Material supplied:
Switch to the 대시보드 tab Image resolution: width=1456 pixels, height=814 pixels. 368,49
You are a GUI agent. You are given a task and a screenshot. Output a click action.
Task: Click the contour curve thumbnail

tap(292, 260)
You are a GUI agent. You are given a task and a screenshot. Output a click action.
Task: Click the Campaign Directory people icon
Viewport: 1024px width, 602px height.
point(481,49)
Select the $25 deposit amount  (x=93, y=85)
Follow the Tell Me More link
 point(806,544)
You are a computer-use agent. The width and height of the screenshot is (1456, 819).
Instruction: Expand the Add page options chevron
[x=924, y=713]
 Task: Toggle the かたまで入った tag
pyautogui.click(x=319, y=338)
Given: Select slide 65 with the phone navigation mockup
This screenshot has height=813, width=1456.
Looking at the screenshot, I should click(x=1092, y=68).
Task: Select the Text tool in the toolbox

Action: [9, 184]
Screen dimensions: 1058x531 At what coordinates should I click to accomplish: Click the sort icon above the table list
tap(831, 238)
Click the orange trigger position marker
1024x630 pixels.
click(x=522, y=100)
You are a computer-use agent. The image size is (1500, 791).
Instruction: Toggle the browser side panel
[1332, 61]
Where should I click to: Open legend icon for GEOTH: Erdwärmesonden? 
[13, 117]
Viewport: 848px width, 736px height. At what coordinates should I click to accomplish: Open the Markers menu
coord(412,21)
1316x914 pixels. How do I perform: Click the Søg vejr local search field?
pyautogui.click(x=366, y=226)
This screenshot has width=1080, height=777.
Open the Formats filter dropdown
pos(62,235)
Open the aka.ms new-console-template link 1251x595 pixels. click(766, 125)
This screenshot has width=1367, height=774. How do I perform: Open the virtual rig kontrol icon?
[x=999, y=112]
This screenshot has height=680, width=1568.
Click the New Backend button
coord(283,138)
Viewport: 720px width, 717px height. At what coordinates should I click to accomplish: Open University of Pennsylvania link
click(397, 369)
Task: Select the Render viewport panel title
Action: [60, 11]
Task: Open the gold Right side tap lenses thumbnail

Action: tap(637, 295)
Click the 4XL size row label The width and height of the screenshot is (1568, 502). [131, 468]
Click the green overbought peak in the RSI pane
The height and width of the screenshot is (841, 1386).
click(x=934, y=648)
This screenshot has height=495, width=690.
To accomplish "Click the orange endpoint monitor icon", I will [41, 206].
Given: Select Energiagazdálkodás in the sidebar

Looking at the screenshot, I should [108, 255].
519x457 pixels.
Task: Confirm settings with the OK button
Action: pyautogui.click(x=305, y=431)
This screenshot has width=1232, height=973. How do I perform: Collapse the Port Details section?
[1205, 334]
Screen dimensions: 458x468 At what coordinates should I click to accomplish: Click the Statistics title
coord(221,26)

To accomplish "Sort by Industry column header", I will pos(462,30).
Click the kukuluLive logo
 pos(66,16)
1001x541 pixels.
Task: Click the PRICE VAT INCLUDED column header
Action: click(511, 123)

About this task:
Each of the records above is to be copied exactly.

Response:
Switch to the 대시보드 tab Image resolution: width=1456 pixels, height=814 pixels. 368,49
You are a GUI agent. You are given a task and a screenshot. Output a click action.
Task: Click the contour curve thumbnail

tap(292, 260)
You are a GUI agent. You are given a task and a screenshot. Output a click action.
Task: Click the Campaign Directory people icon
Viewport: 1024px width, 602px height.
point(481,49)
Select the $25 deposit amount  (x=93, y=85)
Follow the Tell Me More link
 point(806,544)
You are a computer-use agent. The width and height of the screenshot is (1456, 819).
Instruction: Expand the Add page options chevron
[x=924, y=713]
 Task: Toggle the かたまで入った tag
pyautogui.click(x=319, y=338)
Given: Select slide 65 with the phone navigation mockup
This screenshot has height=813, width=1456.
Looking at the screenshot, I should click(x=1092, y=68).
Task: Select the Text tool in the toolbox

Action: [9, 184]
Screen dimensions: 1058x531 At what coordinates should I click to accomplish: Click the sort icon above the table list
tap(831, 238)
Click the orange trigger position marker
1024x630 pixels.
click(x=522, y=100)
You are a computer-use agent. The image size is (1500, 791).
Instruction: Toggle the browser side panel
[1332, 61]
Where should I click to: Open legend icon for GEOTH: Erdwärmesonden? 
[13, 117]
Viewport: 848px width, 736px height. At what coordinates should I click to accomplish: Open the Markers menu
coord(412,21)
1316x914 pixels. How do I perform: Click the Søg vejr local search field?
pyautogui.click(x=366, y=226)
This screenshot has width=1080, height=777.
Open the Formats filter dropdown
pos(62,235)
Open the aka.ms new-console-template link 1251x595 pixels. click(766, 125)
This screenshot has width=1367, height=774. How do I perform: Open the virtual rig kontrol icon?
[x=999, y=112]
This screenshot has height=680, width=1568.
Click the New Backend button
coord(283,138)
Viewport: 720px width, 717px height. At what coordinates should I click to accomplish: Open University of Pennsylvania link
click(397, 369)
Task: Select the Render viewport panel title
Action: [60, 11]
Task: Open the gold Right side tap lenses thumbnail

Action: tap(637, 295)
Click the 4XL size row label The width and height of the screenshot is (1568, 502). [131, 468]
Click the green overbought peak in the RSI pane
The height and width of the screenshot is (841, 1386).
click(x=934, y=648)
This screenshot has height=495, width=690.
To accomplish "Click the orange endpoint monitor icon", I will [41, 206].
Given: Select Energiagazdálkodás in the sidebar

Looking at the screenshot, I should [108, 255].
519x457 pixels.
Task: Confirm settings with the OK button
Action: pyautogui.click(x=305, y=431)
This screenshot has width=1232, height=973. How do I perform: Collapse the Port Details section?
[1205, 334]
Screen dimensions: 458x468 At what coordinates should I click to accomplish: Click the Statistics title
coord(221,26)

To accomplish "Sort by Industry column header", I will pos(462,30).
Click the kukuluLive logo
 pos(66,16)
1001x541 pixels.
Task: Click the PRICE VAT INCLUDED column header
Action: click(511, 123)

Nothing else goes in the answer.